‘Shield of Straw’ (2013) Movie Review – Cannes Film Festival

Ninagawa (Yamazaki Tsutomu), a grandfather in his waning years, puts a one billion yen (about $9.75 million) bounty on Kunihide Kiyomaru (Tatsuya Fujiwara), the man that killed his 7-year-old granddaughter three months earlier. The bounty causes a frenzy among the citizens of Japan and even members of the police force. Attempting to save himself (I guess), Kiyomaru turns himself in to gain police protection, and as bad movie tropes would have it, he must be transported to Tokyo for sentencing. Of course he must!

Takashi Miike‘s Shield of Straw (Wara No Tate) is an embarrassment of D-grade action movie tropes in which a villain must be transported from Point A to Point B and we all know there will be obstacles in the way to prevent that from happening. We saw something similar earlier this year in the Arnold Schwarzenegger dud The Last Stand, but at least The Last Stand made an attempt at providing some form of entertainment for its audience. After a truck loaded with nitroglycerin explodes in the early moments of Shield of Straw, Miike gives up on entertainment and goes straight for the drama in a film that takes itself far too seriously and has no clue how silly it actually is to ever be looked at as dramatic and can’t even be enjoyed as unintentionally comedic.

Miike’s dramatic go-to is the film’s central figure of honor, Mekari Kazuki (Osawa Takao), a police officer who lost his wife to a drunk driver and can understand Ninagawa’s quest for revenge. Mekari, however, lives by a code to protect people, which even includes a known child killer and rapist. Therefore, Mekari and his partner, Shiraiwa Atsuko (Matsushima Nanako), will accompany Kiyomaru along with a couple of other officers to Tokyo, but, as you’d expect, no one can be trusted.

Shiraiwa is always going on about a promotion and finds several reasons and moments to kill Kiyomaru throughout the film, though she’s never up to pulling a trigger. A hot head officer is constantly going on about how they shouldn’t protect him, civilians are coming out of the woodwork to get a shot at him, a couple of SWAT officers take a stab at it and there’s a mole involved, consistently relaying Kiyomaru’s whereabouts to a silly little website Ninagawa has set up tracking every move Kiyomaru and the cops make.

As much as this may sound like a somewhat satisfying, American B-movie actioner as a whole country has essentially turned into assassins — trust me, it’s not. For Miike this should be looked at as an embarrassment. Forget for a second that it brings virtually none of the signature action beats and over the top insanity we’ve come to appreciate from a Miike film. Let’s focus on the awful screenplay, which trumps up one situation after another to extend the running time.

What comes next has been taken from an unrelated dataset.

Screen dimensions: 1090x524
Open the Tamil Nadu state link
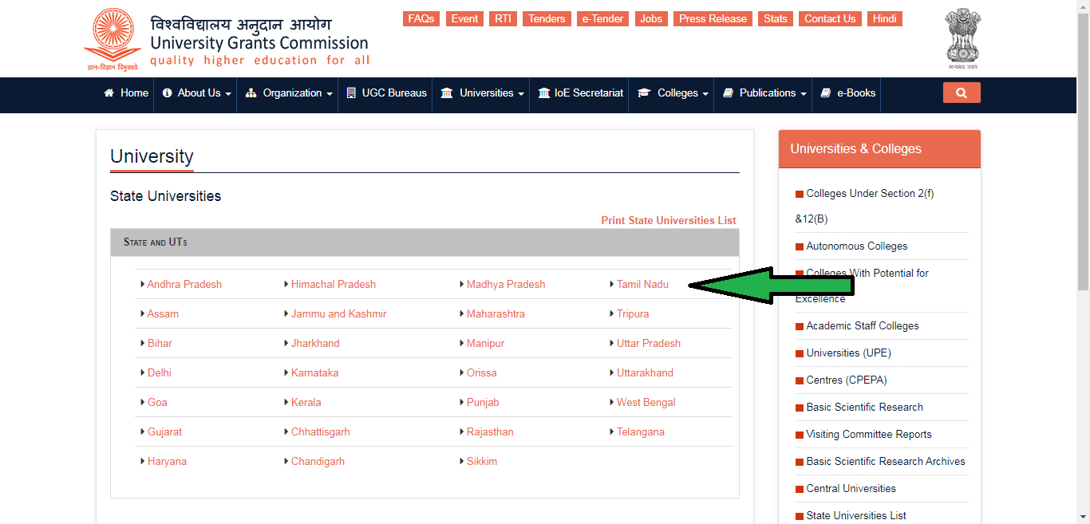[642, 284]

First they decide to transport Kiyomaru by plane. Oops, someone has sabotaged the plane. Next they’ll transport him via a police convoy made up of something like 100 police vehicles. Oops, someone driving a truck loaded with nitroglycerin spoils that show (the best part of the film by the way). How about by train? Nope, the decision to ride the rail ends about 90 minutes outside of Tokyo, which is when they decide they’ll walk for a bit… Right down the middle of the road! Next they’ll confiscate someone’s car, but the guy driving just so happens to turn out to be the father of one of Kiyomaru’s other victims. And this just goes on and on and on with no end in sight.

The dialogue is stiff and poorly written. Characters are paper thin, even when Miike does his best to try and give them some kind of a back-story. Shiraiwa is so poorly conceived, we’re led to believe she’s an ambitious and talented officer only to see her make one bad decision after another, and some characters I’m still scratching my head about, wondering who they were and what they were even doing in the movie.

As the film trudges along, the final scene pretty much sums up the entire feature as we watch an old man struggle to walk about 15 yards. It’s one of the most torturous 15 yards anyone has walked on film and it comes about five minutes after the film could have ended on a rather intriguing and ambiguous note that could have garnered it far more respect than it deserves. Yet, the final minutes only serve to prove how wildly Miike misfired with a film he felt was saying something and has heart, but is about as empty and poorly conceived as they come.